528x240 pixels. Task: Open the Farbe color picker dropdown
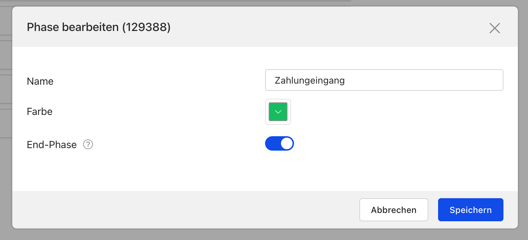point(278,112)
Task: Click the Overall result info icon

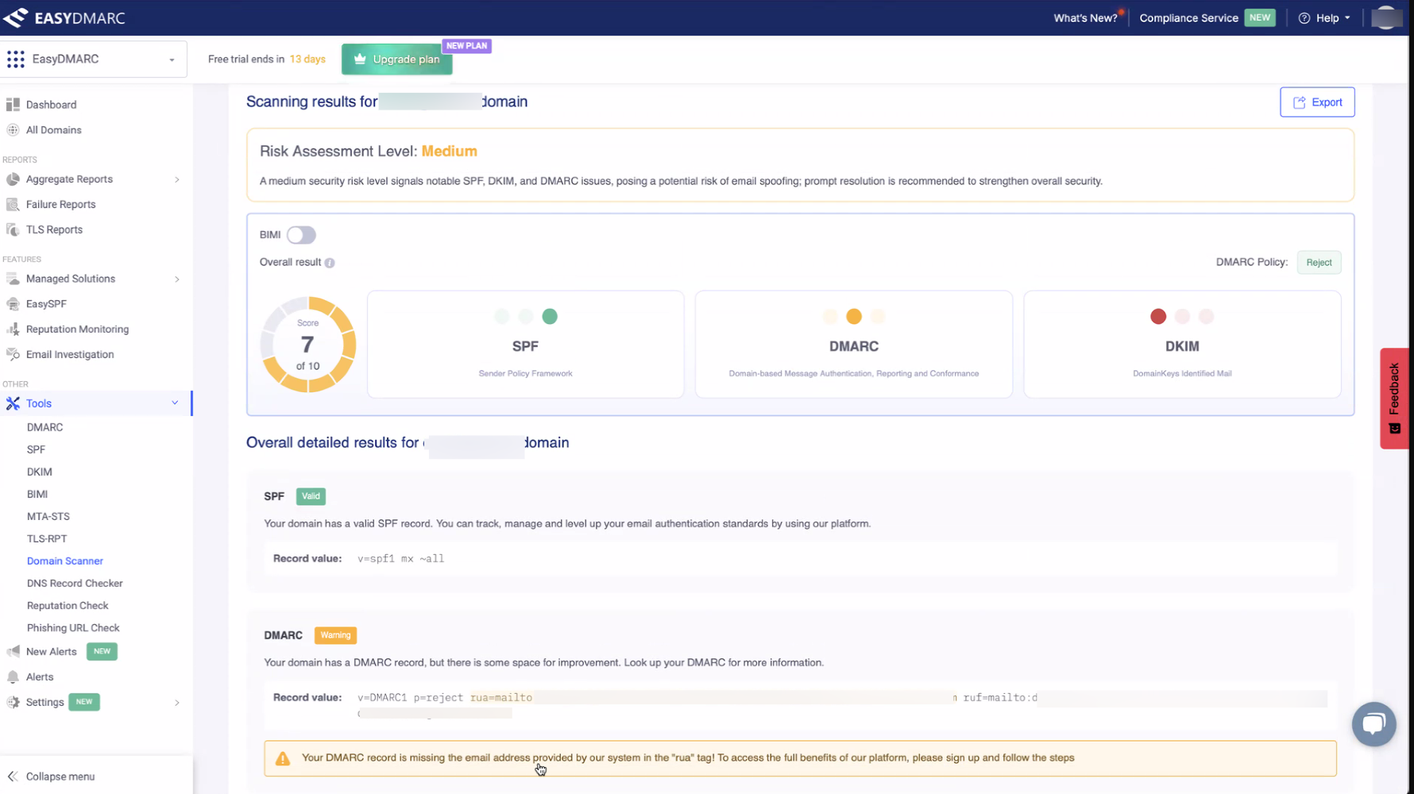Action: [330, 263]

★ ★ ★ ★ ★ ★ ★

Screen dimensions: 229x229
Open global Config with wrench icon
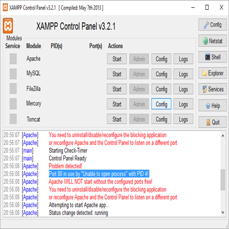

★ ★ ★ ★ ★ ★ ★

▶ _Aim of the task_
Output everything from the line containing "528x240 pixels. Task: Open" down to the line containing "Action: [330, 263]", both included, as a numbered list with blank lines omitted. Leave the pictures out.

▶ _Written response_
1. 528x240 pixels. Task: Open the Farbe color picker dropdown
2. point(278,112)
3. Task: Click the Overall result info icon
4. Action: [330, 263]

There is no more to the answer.